The user sees the browser's native sheet listing their passkeys. They pick one, confirm with Touch ID / Face ID / Windows Hello / PIN, and they're signed in.

Second-factor flow

Section titled “Second-factor flow”

After a password sign-in that requires MFA, the platform returns a "MFA required" state with a flow_id. The SDK calls the WebAuthn step:

const { completeMfaStep } = useIntelliAuth()


async function completeMfa(flowId: string) {
  const result = await completeMfaStep(flowId, 'webauthn')
  // same shape as loginWithPasskey
}

The shape is the same WebAuthn ceremony; the difference is the flow already has a partial session bound to it, so the assertion only needs to prove "yes, this user holds the credential."

What the platform does on the assertion

Section titled “What the platform does on the assertion”

For every WebAuthn assertion:

  1. Verifies the signature against the stored public key.
  2. Checks the signCount is greater than the previous value (defence against cloned authenticators).
  3. Validates the origin matches the relying-party id.
  4. Validates the userHandle matches a known user.

A mismatch on any of these fails the assertion with a specific error code. The audit log records the failure including the WebAuthn-specific reason.

Sign-count anomalies

Section titled “Sign-count anomalies”

Hardware keys (YubiKey, etc.) increment a signCount on every use. The platform stores the highest seen value and rejects an assertion with a count lower than or equal to that. This catches a specific attack: an attacker who cloned the credential to a second device cannot replay; the first time the clone signs, the platform sees a counter regression and refuses.

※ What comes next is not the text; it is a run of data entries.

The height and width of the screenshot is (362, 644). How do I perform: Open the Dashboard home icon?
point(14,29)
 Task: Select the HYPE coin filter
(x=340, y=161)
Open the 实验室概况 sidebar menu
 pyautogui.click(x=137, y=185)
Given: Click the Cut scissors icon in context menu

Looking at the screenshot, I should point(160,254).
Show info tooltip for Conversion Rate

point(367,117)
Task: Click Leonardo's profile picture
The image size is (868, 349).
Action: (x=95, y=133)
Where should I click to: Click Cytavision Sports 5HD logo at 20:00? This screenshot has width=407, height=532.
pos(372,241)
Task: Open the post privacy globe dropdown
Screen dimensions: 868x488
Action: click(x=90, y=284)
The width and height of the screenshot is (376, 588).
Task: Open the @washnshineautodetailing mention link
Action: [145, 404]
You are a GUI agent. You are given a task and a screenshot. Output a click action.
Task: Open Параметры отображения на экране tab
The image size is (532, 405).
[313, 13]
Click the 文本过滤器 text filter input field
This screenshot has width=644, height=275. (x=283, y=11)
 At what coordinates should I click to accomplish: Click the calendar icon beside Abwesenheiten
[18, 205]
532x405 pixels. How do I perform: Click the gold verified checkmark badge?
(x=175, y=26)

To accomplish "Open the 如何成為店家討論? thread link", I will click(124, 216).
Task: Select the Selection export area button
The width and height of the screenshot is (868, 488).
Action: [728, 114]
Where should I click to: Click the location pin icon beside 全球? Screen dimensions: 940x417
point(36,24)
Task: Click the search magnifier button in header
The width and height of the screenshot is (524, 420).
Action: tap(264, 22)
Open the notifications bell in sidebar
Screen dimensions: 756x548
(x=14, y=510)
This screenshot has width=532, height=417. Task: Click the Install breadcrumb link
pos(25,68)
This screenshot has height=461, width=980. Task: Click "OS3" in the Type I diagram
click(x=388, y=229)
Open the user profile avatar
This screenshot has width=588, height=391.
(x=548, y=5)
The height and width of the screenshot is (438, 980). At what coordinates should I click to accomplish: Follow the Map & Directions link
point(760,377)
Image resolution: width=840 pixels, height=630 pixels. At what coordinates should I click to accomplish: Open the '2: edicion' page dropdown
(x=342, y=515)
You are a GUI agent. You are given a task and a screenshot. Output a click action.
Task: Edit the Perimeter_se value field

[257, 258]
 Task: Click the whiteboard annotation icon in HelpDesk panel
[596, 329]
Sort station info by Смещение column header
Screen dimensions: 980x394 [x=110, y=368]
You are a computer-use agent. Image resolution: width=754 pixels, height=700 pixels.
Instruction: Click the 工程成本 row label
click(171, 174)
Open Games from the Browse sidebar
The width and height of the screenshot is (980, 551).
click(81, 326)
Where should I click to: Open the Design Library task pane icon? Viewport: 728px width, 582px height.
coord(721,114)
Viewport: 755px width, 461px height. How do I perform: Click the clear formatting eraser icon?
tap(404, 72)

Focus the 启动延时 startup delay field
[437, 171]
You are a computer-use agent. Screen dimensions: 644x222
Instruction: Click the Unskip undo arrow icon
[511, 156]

Some platform authenticators (notably iCloud Keychain passkeys) deliberately keep the counter at 0 — passkeys sync across devices, so a strictly increasing counter would break sync. For these credentials, IntelliAuth disables the counter check at enrolment time. You do not need to do anything; the platform decides based on the authenticator's attestation.

Allow-list mode (for non-resident credentials)

Section titled “Allow-list mode (for non-resident credentials)”

For older non-resident WebAuthn credentials, the platform must tell the browser which credential ids are acceptable. The SDK handles this by:

  1. The user types their username at sign-in.
  2. The SDK begins a WebAuthn authentication with the platform, passing the user identifier.
  3. The platform returns the user's credential ids in the allowCredentials field.
  4. The browser asks the connected authenticator about those specific ids.

If you build new flows, prefer resident keys (passwordless) — the user does not need to remember a username, and the UX is shorter.

When the user has multiple credentials

Section titled “When the user has multiple credentials”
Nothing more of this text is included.